Postmortem: Resolution of Genetic Map Expansion Caused by Excess Heterozygosity in Plant Recombinant Inred Populations

The Llama and I just got a manuscript through review on the RIG workflow, and it's a good time for some postmortems. This postmortem is about Truong et al. (2014) Resolution of Genetic Map Expansion Caused by Excess Heterozygosity in Plant Recombinant Inbred Populations.

The story for this one starts when the Llama and I received about 6 lanes worth of sequence data for an experimental sorghum cross composed of 400+ individuals. We got the sequence data processed to genotypes using a early iteration of the RIG workflow (at that time it had a weirder more awesomer moniker: the LERRG workflow), and we were trying to construct a genetic map using the 10,000+ genetic variants that had been called using R/qtl. However, regardless of what we tried, we kept getting massive genetic maps that were well over 100% larger than what we expected. We even posted a question to the R/qtl forums.
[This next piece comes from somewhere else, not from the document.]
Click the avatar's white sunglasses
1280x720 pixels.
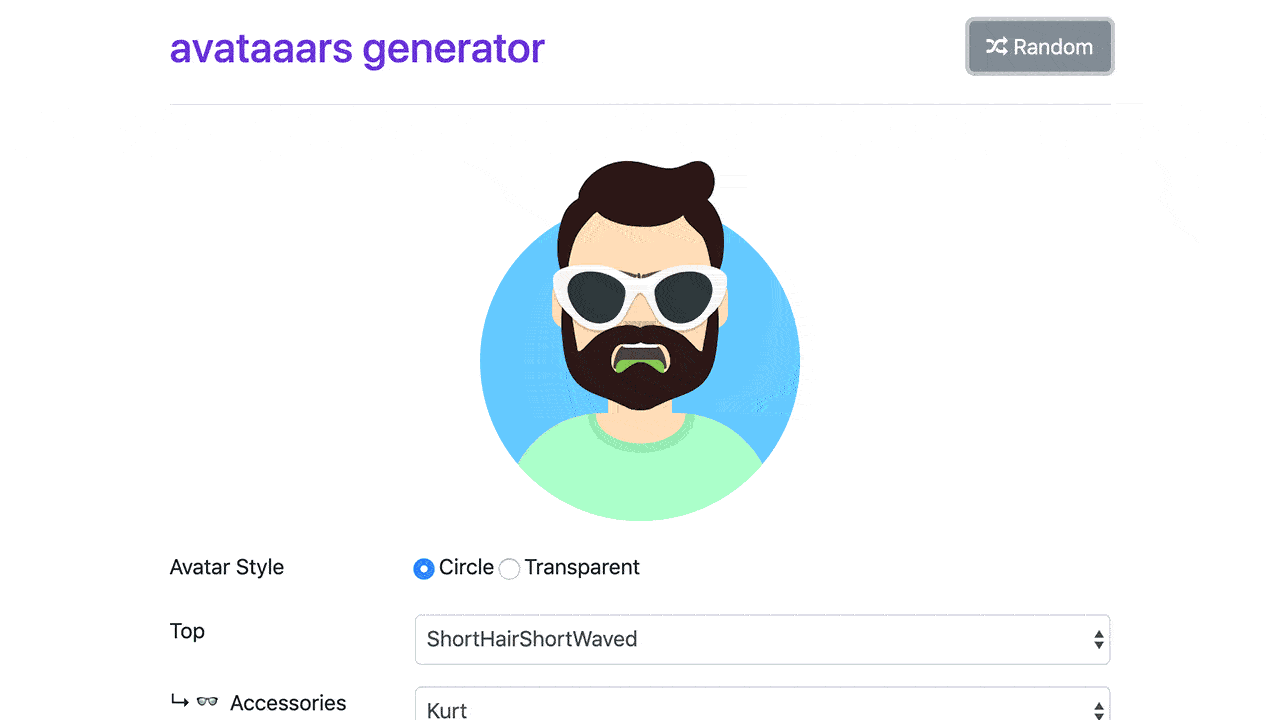640,294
As hashed out in that forum thread, it turns out that something generates what manifests as tight double crossovers in the genotype data. This phenomenon seems to occur with multiple types of genotyping technologies, so it's unclear as to whether these are biologically real or artifacts of the technology. Removing these tight double crossovers shrinks the map to more reasonable sizes, but we were still left with an unexpectedly large map. Nearing the end of our rope, we continued to scour the literature for causes of genetic map expansion. We came across a publication by Knox and Ellis (2002) titled "Excess Heterozygosity Contributes to Genetic Map Expansion in Pea Recombinant Inbred Populations"; our population also displayed excess levels of heterozygosity relative to a Mendelian model. While the Knox and Ellis paper didn't give conclusive reasonings as to why it caused genetic map expansion, it provided enough precedent to try to pursue it further.

The Llama went back to the old Haldane and Waddington models and some newer models on differential zygotic viability, and she cranked out a general solution for the genotypic frequencies expected for a recombinant inbred line population that hadn't yet gone to fixation and that had differential fitness of heterozygotes. I chucked it into the right spot in the R/qtl C code for genetic map estimation, and it worked out just fine. Or at least that's how we would have liked for it to have gone. The ride wasn't quite so smooth.

Getting things working involved a large number of false starts because of things like the general solution wasn't quite right, or the implementation wasn't quite right. It became somewhat of an obsession to make it work, and we'd spend hours after we got home at night testing, fixing, and rebuilding. We eventually got it worked out in a San Francisco airport on our way home from the Keystone Symposia on Big Data in Biology: we had a general solution and an implementation that worked for the test cases.

As predicted by Knox and Ellis, the excess heterozygosity did indeed expand the genetic map. However, it turned out that excess heterozygosity doesn't always expand the map; it depends on the generation interval and the amount of heterozygosity. Ultimately, the take home message is that tight double crossovers are a major source of genetic map expansion, and that segregation distortion can also lead to genetic map expansion.

We wrote the manuscript up, and after a couple of rapid rejects from PLOS Genetics and Genetics, G3: Genes|Genomes|Genetics sent it off for review. The G3 reviewers and editor were fair and informed. One reviewer suggested that we do a simulation study to demonstrate the method's efficacy, and, in hindsight, we're grateful for that suggestion.

What worked: 
Test cases - The only way we got the method working was that we finally made test cases with known output for the expected genotype probabilities given a generation interval and heterozygosity levels. Having this made it much easier to diagnose problems.
G3 - The associate editor and reviewers gave the manuscript a fair and complete review. They picked out reasonable weaknesses, and made useful suggestions that improved the paper.
R\qtl - This work almost certainly could not have been done if Karl Broman (and colleagues) did not make the R\qtl code base available on GitHub. R\qtl may not be the prettiest code base around, but it was sufficiently documented that we could find our way around and bolt our pieces onto it. R\qtl has been chugging along for more than 10 years, and we hope it chugs along for many more.

What didn't work:
Not making test cases earlier - We probably could have saved ourselves a few weeks of consternation had we initially set up test cases. Guess what we did in the beginning - We took the implementation, tossed the 10,000+ markers in, and estimated the whole map to see if the size changed. When that didn't work, we tried it for individual chromosomes. Then we tried it for subsets of individual chromosomes. Then we tried it for pairs of markers. It wasn't until around the time of the Big Data conference that we wised up and got to the root of the output: the genotype probabilities. Only then, when we knew the expected probabilities for a given generation interval and heterozygote advantage, were we able to properly debug the issue.